In the past two decades, the traffic distribution logic of the Chinese Internet has always revolved around the core action of "search". From the early days of "Baidu Click" to the later Site searches on WeChat, Xiaohongshu and other platforms, they were all extensions of the "Baidu Click" behavior, and gave rise to a mature SEO (search engine optimization) industry.

Now, the trend is quietly changing. Users are increasingly accustomed to directly asking questions to AI: "For a 30-year-old woman to fight against aging, should she choose an ultrasound cannon or a Thermage?" or "Recommend a bar suitable for watching football games."

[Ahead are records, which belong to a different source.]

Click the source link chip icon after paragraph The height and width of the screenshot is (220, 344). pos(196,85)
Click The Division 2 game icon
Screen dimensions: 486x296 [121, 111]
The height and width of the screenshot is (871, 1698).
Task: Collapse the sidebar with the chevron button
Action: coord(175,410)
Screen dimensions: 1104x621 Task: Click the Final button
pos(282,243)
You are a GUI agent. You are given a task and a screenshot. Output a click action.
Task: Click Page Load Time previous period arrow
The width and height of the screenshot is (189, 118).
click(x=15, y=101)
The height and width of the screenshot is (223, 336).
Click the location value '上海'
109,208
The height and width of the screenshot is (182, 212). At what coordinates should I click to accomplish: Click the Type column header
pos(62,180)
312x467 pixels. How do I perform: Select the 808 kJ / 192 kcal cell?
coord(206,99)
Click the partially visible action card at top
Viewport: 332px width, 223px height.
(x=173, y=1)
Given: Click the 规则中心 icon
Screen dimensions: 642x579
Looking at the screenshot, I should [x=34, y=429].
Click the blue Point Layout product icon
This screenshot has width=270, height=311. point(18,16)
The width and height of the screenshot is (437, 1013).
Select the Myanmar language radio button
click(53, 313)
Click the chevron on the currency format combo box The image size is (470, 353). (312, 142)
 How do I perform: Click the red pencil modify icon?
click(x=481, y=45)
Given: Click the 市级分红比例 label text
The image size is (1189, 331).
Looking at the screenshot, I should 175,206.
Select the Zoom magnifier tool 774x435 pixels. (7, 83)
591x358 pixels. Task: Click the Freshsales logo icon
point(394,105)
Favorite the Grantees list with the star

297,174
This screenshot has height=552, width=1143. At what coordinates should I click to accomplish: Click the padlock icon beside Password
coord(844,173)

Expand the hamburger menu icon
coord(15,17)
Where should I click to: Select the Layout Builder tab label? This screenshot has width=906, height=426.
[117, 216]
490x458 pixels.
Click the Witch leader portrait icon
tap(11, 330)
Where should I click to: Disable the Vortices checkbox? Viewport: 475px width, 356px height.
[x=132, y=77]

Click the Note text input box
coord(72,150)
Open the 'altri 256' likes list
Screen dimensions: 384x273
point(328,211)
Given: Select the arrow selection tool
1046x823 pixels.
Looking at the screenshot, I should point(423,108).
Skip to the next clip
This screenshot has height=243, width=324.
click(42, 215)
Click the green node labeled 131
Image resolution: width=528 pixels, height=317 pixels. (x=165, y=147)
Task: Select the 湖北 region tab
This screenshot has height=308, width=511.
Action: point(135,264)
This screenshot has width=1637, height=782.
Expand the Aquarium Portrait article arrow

The traffic entrance is moving from the "search box" to the "dialog box". When generative AI can bypass massive links and directly generate final answers for users, if it is not mentioned in the answer, it means that it is lagging behind the new era to some extent. This is why GEO has become the focus.
As legal practitioners, while we pay attention to the business opportunities, we also need to be clearly aware of the legal risks behind them. The evolution of technology often precedes the establishment of rules, and the GEO field has presented many gray areas that require careful legal definition!
Although this is a brand-new field, it contains unlimited room for imagination - in the current highly involved market environment, new traffic entrances often mean lower customer acquisition costs and better competition opportunities.
As a lawyer who has long been concerned about the fields of Web3 and AI, I have observed that there are at least three major groups actively participating in them:
They focus on the direct commercial conversion brought about by AI traffic, trying to gain priority exposure opportunities by influencing AI recommendation results.
For example:
Medical beauty institutions abandon traditional search bidding and instead purchase "AI semantic injection tools", striving to give priority to AI in recommending their own institutions when users ask about "the best rhinoplasty doctor."
Industries such as training institutions and automobile sales are also trying to use generative engine optimization (GEO) to let AI take the lead in recommending their products or services when answering relevant questions.
They lay it out from two levels:
Discover the track: By observing which companies have advantages in AI recommendations, we can determine their industry competitiveness and thus identify potential investment targets.
Competing for the right to speak: Whoever can influence the corpus and recommendation logic of AI will be able to take the initiative in future investment advisory recommendations and industry analysis.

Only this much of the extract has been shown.